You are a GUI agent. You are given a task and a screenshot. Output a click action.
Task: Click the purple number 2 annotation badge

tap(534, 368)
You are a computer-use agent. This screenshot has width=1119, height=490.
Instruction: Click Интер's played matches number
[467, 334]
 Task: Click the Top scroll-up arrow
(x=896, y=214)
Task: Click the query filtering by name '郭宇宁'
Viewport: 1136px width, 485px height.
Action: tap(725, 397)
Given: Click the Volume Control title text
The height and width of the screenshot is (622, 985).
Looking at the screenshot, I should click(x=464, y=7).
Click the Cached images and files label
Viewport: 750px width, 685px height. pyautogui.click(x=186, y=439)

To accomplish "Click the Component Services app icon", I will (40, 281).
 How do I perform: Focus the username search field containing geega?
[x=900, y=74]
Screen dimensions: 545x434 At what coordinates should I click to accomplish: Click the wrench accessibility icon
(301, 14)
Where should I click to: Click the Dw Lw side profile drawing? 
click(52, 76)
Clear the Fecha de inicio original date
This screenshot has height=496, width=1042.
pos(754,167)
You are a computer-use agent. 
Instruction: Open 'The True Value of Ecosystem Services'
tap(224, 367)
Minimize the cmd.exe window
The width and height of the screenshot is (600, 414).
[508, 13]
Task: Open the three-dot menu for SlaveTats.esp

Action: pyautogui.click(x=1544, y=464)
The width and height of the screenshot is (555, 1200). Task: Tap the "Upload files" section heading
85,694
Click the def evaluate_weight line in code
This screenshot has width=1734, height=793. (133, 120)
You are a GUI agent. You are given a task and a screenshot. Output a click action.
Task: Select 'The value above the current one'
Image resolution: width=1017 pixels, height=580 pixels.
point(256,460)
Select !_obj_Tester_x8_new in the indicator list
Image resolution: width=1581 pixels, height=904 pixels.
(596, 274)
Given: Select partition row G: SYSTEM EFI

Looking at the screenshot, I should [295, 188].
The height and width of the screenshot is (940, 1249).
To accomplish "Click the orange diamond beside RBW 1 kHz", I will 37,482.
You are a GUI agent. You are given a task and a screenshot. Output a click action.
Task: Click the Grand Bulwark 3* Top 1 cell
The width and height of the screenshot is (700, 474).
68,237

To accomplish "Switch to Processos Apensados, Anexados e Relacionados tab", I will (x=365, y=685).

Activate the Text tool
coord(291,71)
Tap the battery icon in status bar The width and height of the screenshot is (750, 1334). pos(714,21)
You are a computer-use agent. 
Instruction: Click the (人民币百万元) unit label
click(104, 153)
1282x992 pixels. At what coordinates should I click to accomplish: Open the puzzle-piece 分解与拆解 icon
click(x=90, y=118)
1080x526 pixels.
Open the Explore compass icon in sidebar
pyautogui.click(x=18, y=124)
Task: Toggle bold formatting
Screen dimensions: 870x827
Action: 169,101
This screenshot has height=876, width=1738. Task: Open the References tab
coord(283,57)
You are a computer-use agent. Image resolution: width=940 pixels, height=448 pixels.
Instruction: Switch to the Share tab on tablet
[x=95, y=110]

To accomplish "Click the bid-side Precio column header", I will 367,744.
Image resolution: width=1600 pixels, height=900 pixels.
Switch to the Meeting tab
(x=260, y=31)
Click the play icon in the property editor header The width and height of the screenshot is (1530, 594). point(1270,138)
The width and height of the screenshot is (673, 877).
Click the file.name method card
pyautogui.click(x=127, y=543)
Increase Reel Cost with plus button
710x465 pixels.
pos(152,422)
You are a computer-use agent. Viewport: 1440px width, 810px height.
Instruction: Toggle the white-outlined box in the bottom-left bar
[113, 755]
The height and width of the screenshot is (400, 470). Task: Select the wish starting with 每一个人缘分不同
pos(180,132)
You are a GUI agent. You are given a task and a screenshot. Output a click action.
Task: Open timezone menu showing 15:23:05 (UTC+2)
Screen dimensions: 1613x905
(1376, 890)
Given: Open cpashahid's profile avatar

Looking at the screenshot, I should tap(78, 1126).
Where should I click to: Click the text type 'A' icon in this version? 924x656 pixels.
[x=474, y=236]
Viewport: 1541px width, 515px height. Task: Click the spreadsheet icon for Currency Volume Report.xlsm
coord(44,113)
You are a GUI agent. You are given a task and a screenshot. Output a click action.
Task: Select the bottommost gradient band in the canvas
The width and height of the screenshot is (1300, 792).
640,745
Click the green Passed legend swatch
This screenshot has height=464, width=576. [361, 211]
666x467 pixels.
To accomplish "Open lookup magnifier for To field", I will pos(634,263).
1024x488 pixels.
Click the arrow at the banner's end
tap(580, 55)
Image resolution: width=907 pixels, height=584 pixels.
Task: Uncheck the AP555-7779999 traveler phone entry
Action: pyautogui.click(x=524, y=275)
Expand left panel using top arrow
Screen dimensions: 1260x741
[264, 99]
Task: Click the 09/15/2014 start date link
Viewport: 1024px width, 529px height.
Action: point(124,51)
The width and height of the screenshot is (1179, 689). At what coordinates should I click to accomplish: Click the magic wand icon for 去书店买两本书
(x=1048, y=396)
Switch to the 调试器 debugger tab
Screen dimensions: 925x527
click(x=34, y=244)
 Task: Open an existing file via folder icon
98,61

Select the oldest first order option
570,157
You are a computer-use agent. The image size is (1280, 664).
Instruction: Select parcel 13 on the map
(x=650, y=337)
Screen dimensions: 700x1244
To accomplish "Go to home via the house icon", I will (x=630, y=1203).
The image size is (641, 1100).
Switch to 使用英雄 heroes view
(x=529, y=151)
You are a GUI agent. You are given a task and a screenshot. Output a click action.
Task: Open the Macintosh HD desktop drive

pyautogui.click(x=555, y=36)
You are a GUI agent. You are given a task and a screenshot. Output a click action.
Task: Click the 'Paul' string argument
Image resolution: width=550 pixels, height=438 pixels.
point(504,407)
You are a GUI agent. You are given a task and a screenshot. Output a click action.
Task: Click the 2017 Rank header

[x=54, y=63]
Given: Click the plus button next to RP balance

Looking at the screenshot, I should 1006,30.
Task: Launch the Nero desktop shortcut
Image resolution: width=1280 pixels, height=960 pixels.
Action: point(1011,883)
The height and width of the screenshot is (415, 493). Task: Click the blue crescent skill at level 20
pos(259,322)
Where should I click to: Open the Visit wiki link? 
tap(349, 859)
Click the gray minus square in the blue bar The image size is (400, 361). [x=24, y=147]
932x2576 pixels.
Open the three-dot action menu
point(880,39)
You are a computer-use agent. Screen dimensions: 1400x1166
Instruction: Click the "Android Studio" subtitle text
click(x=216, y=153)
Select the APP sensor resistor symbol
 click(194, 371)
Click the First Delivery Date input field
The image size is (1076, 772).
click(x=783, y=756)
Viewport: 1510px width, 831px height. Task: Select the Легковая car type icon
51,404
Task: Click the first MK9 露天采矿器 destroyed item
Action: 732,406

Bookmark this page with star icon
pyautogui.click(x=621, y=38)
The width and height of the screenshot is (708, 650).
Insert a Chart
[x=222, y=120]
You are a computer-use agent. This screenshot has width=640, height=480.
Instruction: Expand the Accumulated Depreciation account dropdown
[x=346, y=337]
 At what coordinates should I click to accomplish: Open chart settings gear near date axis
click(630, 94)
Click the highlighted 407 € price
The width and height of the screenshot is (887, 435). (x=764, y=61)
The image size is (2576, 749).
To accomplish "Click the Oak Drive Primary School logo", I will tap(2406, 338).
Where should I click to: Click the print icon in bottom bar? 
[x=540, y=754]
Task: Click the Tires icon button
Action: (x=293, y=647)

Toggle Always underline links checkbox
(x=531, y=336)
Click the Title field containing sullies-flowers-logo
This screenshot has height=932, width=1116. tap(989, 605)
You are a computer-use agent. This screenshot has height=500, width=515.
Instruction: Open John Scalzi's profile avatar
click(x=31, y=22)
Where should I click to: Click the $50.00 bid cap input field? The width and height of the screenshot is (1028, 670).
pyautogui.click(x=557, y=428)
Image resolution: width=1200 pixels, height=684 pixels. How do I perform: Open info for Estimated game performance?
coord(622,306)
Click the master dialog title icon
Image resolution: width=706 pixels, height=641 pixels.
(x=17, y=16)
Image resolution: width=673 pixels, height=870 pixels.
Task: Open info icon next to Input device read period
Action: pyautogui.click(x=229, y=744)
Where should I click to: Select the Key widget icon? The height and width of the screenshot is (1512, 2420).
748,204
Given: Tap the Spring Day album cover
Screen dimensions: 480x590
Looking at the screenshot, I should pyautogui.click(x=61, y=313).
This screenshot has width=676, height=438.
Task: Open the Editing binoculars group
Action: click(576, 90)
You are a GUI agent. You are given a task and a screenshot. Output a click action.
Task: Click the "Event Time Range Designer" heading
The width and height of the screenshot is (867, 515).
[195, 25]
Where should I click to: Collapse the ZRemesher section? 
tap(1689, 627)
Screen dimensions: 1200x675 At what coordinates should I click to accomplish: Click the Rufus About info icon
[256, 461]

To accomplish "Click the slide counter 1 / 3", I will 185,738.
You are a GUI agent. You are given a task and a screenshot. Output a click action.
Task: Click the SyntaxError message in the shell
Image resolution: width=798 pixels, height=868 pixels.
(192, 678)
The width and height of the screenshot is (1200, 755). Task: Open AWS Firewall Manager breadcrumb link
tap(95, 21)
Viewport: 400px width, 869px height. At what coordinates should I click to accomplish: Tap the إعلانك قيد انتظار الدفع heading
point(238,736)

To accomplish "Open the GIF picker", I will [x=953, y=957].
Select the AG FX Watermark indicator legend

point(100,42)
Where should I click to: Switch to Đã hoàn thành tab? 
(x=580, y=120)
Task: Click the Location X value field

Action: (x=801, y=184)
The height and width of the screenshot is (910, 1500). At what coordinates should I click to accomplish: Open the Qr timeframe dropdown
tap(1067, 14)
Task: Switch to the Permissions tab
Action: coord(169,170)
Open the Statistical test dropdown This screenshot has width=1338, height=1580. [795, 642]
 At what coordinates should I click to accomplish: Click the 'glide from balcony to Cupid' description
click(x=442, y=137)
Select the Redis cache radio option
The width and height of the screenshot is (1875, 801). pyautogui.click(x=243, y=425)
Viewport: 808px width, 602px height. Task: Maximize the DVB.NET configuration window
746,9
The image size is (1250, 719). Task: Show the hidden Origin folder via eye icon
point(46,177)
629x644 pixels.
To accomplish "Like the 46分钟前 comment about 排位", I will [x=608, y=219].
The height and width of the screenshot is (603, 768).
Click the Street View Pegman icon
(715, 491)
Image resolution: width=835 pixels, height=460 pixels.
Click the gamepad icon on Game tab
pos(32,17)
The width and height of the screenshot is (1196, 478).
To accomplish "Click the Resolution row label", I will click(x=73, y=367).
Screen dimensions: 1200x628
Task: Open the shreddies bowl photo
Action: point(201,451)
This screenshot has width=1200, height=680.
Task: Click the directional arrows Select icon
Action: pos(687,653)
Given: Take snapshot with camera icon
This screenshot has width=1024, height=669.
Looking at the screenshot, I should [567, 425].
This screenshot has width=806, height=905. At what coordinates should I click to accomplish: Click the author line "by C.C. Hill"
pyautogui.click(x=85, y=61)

-------------------------

**Problem to work on**
All lines from the first line of the listing above through the line containing "Task: Click the query filtering by name '郭宇宁'" are to be retyped exactly. Leave out any other line.

**Solution**
You are a GUI agent. You are given a task and a screenshot. Output a click action.
Task: Click the purple number 2 annotation badge

tap(534, 368)
You are a computer-use agent. This screenshot has width=1119, height=490.
Instruction: Click Интер's played matches number
[467, 334]
 Task: Click the Top scroll-up arrow
(x=896, y=214)
Task: Click the query filtering by name '郭宇宁'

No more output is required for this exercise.